Do Chinese carriers only play theatrical role?

Shandong aircraft carrier fleet’s first Western Pacific drills effectively refute such smears.

By Deng Xiaoci  and Guo Yuandan

The Chinese People’s Liberation Army (PLA) Navy on Saturday released videos and pictures of just-concluded combat readiness drills of the Shandong aircraft carrier fleet, saying that the fleet entered the Western Pacific for the first time in a systematic and large-scale manner, which according to Chinese experts, effectively refuted the Western media’s smears that Chinese aircraft carriers only “play a theatrical role but pose little threat.”

The fleet of PLA Navy Shandong aircraft carrier has recently returned to their home port, after concluding combat readiness drills in the Western Pacific, according to the PLA Navy official WeChat official account on Saturday.

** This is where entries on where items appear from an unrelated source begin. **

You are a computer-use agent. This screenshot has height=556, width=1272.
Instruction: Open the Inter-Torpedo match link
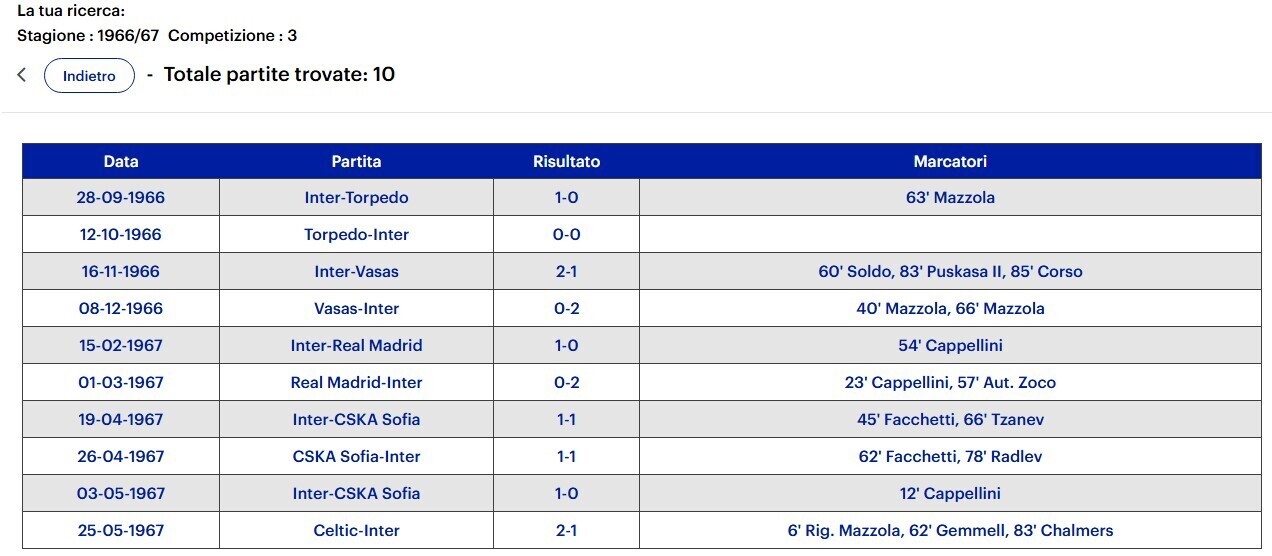click(x=356, y=198)
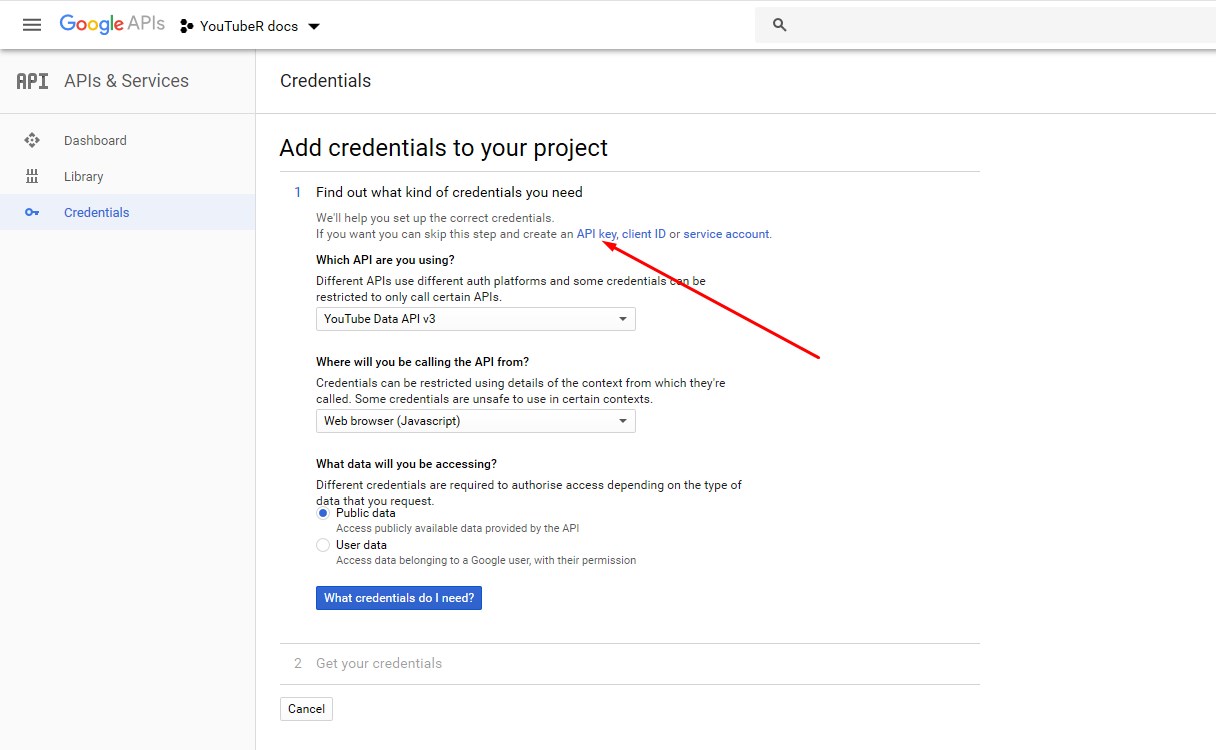Go to Dashboard in the sidebar
Image resolution: width=1216 pixels, height=750 pixels.
pyautogui.click(x=95, y=141)
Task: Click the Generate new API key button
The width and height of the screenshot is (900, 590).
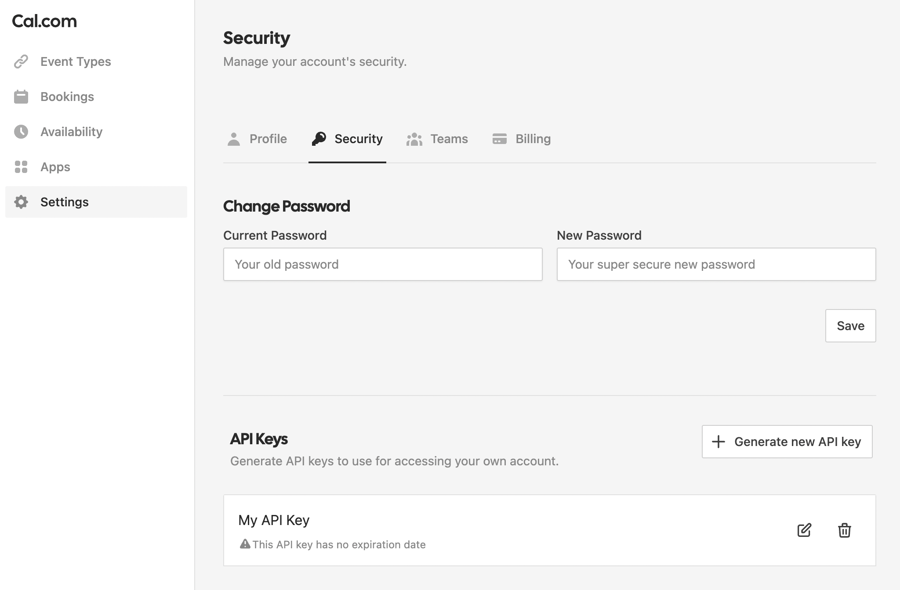Action: pyautogui.click(x=786, y=441)
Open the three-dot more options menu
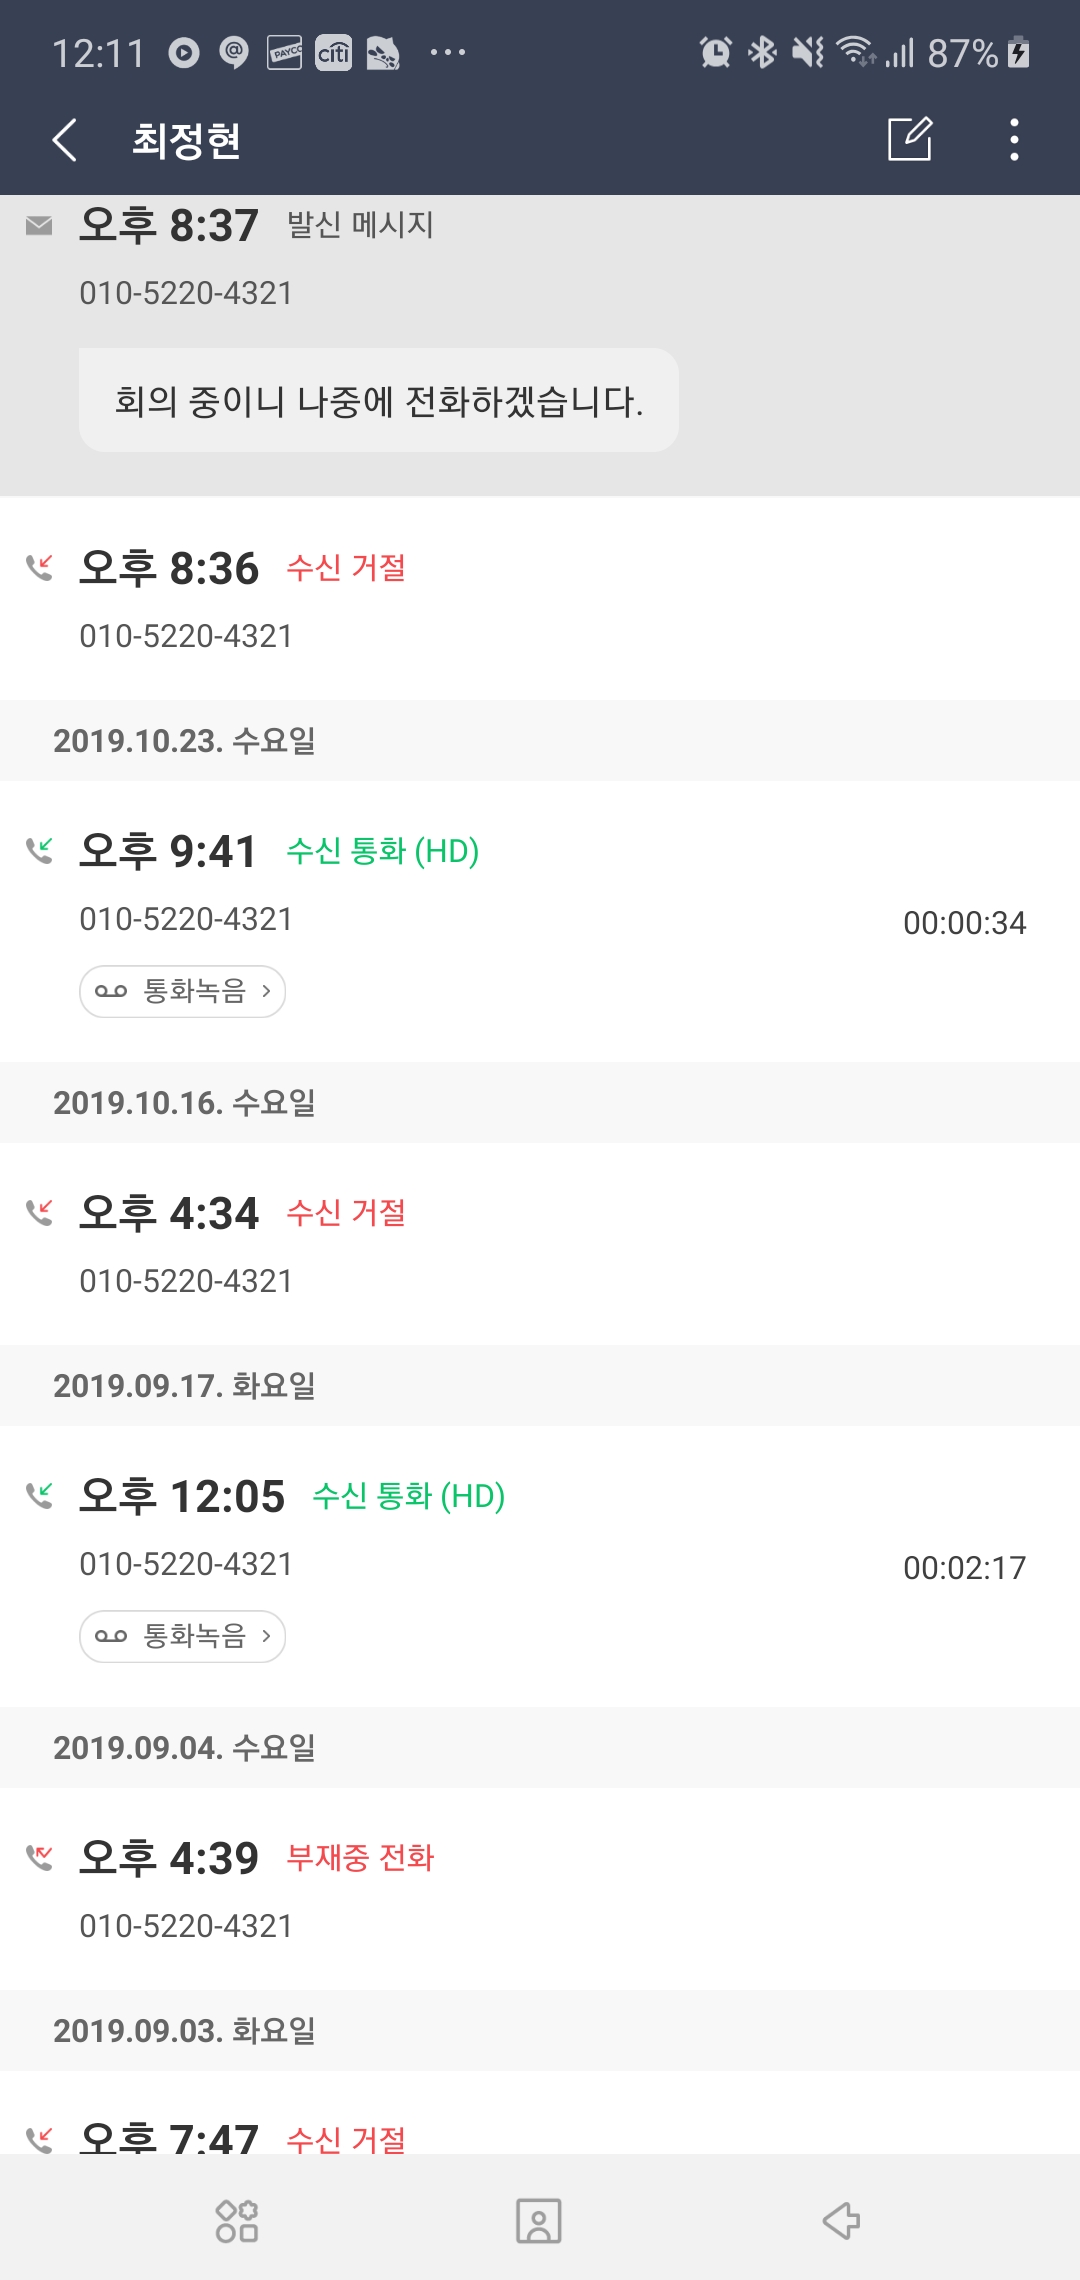This screenshot has width=1080, height=2280. (1014, 139)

During the drills, the Shandong aircraft carrier fleet entered the Western Pacific for the first time in a systematic and large-scale manner. The PLA Navy said that faced with the complex situation of foreign warships and planes taking turns to conduct reconnaissance, the fleet quickly and accurately grasped the situation, efficiently controlled the actions of troops, and always responded positively and handled things safely, effectively improving its actual combat capabilities.

These important real-world combat-like drills responded to the enemy’s provocations, Song Zhongping military expert and TV commentator, told the Global Times on Saturday.

Song said that the official release indicates that the aircraft carrier will play its due role in the military actions in the Taiwan Straits. And besides combat and supply capabilities, Chinese aircraft carriers have also formed joint combat capabilities with other PLA forces, Song noted.

Reuters on Friday said that it could be more than a decade before China would be able to mount a credible carrier threat far from its shores, citing four military attaches and six defence analysts familiar with regional naval deployments.

A military expert who requested not to be named told the Global Times that the recent drills conducted by the Shandong aircraft carrier fleet, based on the official release, demonstrate its joint combat capability with PLA forces including air forces as well as underwater forces, showing that Shandong’s first far sea manoeuvres started from a strong position.

Japan’s Maritime Self-Defense Force spotted a PLA Navy flotilla consisting of the aircraft carrier Shandong, a Type 055 large destroyer, two Type 052D destroyers, two Type 054A frigates and a Type 901 comprehensive replenishment ship as they sailed from the Western Pacific to the South China Sea via the Bashi Channel, according to a press release from Japan’s Ministry of Defense Joint Staff published on its website in late April.

Referencing interactions with foreign warships and planes in the official release also showed that there were provocative moves during the drills and Shandong’s practice has not been affected, but instead, included them in the training subject, elevating real combat skills, Song noted.

Experts quoted in the Reuters report contended that in a conflict, China’s carriers would be vulnerable to missile and submarine attacks, noting that the People’s Liberation Army Navy has not perfected protective screening operations, particularly anti-submarine warfare.

Responding to that, Song said that admittedly, it would be a process for Chinese aircraft carriers to establish and hone their protective screening operations, and frequent drills in a variety of sea areas prove that China was rapidly developing such capabilities.

Also, as the situations surrounding China continue to deteriorate, China has the need to strive to speed up the enhancement of its aircraft carrier fleets’ combat capabilities within a decade or two which would take other countries decades or a century.

From the commissioning in December 2019 to the first far sea training in the Western Pacific in April, it took Shandong more than two years, the same process took the US many years, Song said.